Armed with a computer science degree from UCLA, the veteran actor-filmmaker has sounded an alarm about the dangers of replacing human work with machine fabrication. She became a lead voice during the strikes when she advised SAG-AFTRA on the issue and was a public face of the AI-skeptic movement on the WGA picket line.
Bateman is the founder of Credo 23, a two-year-old organization that believes Generative AI “will destroy the structure of the film business” and has set as its goal “making very human, very raw, very real films/series that respect the process of filmmaking.”
As Hollywood begins to cautiously dance with text-to-video tools like OpenAI’s Sora and as the company makes Miyazaki-esque images available (to no small furor), Bateman is renewing her call. The Family Ties star and Violet director argues a movement is growing — that it needs to grow — to combat a drift to the synthetic using organic material human both in creation and sensibility.

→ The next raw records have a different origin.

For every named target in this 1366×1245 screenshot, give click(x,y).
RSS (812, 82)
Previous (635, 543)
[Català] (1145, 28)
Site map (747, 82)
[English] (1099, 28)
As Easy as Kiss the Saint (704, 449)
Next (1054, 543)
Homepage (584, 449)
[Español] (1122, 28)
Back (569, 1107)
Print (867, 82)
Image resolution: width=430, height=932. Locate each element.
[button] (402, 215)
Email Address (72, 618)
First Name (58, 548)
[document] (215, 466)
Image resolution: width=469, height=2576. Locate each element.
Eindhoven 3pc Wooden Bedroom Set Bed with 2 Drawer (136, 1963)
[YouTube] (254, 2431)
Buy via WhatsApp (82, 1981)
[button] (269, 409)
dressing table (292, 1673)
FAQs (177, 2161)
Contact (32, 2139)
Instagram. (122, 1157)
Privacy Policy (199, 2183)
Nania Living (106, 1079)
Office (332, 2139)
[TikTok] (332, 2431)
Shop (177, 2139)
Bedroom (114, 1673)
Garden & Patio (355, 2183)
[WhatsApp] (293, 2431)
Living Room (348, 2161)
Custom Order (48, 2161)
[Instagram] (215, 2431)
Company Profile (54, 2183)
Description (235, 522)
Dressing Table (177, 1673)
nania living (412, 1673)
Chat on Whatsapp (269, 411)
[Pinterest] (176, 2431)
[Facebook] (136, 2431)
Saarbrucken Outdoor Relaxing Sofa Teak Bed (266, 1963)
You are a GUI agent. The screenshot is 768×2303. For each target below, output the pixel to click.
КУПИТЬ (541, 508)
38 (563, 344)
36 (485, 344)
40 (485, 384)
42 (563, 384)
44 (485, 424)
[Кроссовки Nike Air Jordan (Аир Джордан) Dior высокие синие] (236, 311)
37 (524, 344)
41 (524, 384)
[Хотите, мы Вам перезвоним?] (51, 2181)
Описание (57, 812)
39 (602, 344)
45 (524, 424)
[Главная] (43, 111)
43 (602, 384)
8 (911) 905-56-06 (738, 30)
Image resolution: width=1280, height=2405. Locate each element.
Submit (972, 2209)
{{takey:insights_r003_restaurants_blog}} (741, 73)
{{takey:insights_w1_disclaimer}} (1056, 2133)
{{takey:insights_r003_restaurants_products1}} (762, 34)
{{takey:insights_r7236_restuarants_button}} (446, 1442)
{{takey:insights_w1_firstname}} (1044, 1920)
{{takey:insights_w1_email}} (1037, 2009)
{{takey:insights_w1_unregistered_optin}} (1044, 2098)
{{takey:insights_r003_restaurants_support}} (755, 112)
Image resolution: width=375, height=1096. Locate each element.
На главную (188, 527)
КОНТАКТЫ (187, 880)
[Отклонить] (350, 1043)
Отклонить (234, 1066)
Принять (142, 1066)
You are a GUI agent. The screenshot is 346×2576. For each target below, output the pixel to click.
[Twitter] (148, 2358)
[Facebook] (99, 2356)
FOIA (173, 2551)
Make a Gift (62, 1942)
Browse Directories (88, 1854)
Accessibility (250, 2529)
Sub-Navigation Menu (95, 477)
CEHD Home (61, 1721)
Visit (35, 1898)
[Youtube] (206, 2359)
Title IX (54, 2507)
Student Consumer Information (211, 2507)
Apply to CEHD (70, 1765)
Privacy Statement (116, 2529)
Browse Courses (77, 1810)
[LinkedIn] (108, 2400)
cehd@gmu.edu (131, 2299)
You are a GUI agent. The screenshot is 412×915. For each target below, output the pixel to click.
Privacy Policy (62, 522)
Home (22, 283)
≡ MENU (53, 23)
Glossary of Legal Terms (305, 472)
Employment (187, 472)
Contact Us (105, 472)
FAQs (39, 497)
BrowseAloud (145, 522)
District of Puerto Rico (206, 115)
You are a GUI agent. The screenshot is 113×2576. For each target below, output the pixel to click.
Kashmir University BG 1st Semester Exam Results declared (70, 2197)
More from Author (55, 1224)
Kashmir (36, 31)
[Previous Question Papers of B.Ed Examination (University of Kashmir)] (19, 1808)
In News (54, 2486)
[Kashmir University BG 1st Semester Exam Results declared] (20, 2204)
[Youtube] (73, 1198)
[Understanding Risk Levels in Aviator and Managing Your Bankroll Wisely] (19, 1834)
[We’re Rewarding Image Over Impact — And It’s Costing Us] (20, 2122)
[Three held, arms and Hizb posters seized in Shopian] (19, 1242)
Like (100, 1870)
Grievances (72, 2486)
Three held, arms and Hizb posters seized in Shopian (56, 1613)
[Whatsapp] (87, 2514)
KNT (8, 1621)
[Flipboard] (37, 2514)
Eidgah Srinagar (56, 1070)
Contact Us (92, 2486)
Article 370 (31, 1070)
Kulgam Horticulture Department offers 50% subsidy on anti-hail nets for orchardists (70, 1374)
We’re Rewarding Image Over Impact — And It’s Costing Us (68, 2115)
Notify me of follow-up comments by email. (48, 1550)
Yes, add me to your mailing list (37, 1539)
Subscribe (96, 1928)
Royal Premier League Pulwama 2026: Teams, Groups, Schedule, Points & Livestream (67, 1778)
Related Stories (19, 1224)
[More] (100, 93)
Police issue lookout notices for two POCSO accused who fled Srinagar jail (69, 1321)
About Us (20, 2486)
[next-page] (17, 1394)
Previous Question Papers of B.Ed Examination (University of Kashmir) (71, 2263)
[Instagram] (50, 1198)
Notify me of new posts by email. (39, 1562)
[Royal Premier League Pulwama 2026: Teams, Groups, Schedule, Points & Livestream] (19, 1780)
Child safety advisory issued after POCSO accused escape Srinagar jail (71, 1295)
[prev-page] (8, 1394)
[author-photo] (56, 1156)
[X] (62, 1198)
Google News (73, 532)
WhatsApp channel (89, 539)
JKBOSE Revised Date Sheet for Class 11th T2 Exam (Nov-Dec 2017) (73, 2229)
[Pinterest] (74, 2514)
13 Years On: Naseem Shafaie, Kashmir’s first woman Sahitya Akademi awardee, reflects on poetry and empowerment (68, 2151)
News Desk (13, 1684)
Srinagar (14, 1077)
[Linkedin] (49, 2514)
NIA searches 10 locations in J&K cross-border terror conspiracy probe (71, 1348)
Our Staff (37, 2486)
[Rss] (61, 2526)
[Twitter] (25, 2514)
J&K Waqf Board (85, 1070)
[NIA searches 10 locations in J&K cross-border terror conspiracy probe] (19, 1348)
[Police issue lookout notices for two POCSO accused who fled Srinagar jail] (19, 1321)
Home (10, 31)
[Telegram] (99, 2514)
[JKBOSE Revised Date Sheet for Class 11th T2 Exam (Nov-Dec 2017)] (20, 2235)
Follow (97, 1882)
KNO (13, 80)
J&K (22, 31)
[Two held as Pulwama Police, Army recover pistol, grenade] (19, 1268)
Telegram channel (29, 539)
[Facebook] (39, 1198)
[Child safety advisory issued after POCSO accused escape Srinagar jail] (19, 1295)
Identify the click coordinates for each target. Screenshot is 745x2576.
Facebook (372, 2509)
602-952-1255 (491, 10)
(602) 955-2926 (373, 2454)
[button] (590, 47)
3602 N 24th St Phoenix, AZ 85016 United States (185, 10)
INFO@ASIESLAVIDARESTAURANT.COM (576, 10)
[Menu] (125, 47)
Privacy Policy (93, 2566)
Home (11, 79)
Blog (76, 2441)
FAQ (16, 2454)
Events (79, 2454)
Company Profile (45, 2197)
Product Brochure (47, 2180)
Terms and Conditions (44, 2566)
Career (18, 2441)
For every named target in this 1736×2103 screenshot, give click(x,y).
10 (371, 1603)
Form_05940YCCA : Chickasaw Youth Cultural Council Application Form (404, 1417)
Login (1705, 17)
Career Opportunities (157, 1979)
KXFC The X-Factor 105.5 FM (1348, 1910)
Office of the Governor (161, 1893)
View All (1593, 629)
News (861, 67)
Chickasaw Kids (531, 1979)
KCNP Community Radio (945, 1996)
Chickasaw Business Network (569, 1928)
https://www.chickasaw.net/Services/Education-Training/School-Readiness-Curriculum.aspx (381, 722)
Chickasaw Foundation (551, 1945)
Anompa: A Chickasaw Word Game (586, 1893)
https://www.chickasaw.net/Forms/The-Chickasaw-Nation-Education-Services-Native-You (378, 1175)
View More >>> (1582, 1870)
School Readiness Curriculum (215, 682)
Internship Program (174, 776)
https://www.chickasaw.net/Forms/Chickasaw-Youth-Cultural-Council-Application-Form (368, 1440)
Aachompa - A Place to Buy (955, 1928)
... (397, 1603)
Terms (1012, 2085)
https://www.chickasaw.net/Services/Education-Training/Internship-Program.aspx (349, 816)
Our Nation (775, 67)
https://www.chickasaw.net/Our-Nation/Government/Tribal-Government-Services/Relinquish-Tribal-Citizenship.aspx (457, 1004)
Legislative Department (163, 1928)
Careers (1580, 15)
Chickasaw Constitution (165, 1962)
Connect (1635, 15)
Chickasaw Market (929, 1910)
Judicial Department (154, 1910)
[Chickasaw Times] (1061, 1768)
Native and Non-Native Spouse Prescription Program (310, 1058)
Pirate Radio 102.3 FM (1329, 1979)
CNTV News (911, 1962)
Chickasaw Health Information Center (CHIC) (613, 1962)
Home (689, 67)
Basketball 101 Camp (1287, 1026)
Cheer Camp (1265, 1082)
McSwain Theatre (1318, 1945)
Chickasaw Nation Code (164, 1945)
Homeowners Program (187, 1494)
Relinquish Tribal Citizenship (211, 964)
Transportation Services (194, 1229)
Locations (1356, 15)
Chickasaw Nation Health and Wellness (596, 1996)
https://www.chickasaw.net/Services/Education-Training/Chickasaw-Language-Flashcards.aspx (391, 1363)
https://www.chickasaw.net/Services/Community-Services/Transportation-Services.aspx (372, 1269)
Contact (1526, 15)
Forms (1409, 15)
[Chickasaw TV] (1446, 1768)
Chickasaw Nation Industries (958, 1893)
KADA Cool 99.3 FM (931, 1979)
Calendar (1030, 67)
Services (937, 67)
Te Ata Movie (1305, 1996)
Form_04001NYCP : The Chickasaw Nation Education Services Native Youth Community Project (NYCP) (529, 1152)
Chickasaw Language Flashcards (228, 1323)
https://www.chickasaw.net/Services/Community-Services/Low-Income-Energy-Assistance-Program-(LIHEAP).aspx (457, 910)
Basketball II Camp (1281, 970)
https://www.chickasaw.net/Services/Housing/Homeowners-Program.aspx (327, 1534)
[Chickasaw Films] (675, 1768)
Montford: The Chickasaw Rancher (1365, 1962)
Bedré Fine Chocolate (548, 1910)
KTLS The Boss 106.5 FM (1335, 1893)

She calls this movement a drive toward “the new” — a push to restore a humanity to filmmaking that she says has been lost since the algorithms began dictating content choices last decade and that will be further torched by AI.
Her mission is a kind of populism we’re likely to soon see across a host of industries (she is close with Sean O’Brien, leader of the International Brotherhood of Teamsters). Several high-profile creators have joined her push, including Mad Men creator Matthew Weiner and noted cinematographer and The Handmaid’s Tale director Reed Morano.
To platform the movement, Bateman has founded the Credo 23 Film Festival — a “filmmaker-first, no-AI event” in which movies can contain nothing machine-generated (visual effects are OK, as they’re driven by humans). She says she will give all profits from the festival to the filmmakers to support them and fund their next film.
Credo 23 is taking place this weekend at Hollywood American Legion Post 43 just south of the Hollywood Bowl, showcasing about 30 shorts and features. They range from pieces like Ethan Krahn’s avant garde Meditation on a Room to Callie Carpinteri’s teen-drama Tribeca hit Dirty Towel, as well as two Bateman-helmed features, Look and Feel, the latter starring David Duchovny and Rae Dawn Chong. The Hollywood Reporter caught up with Bateman before the festival.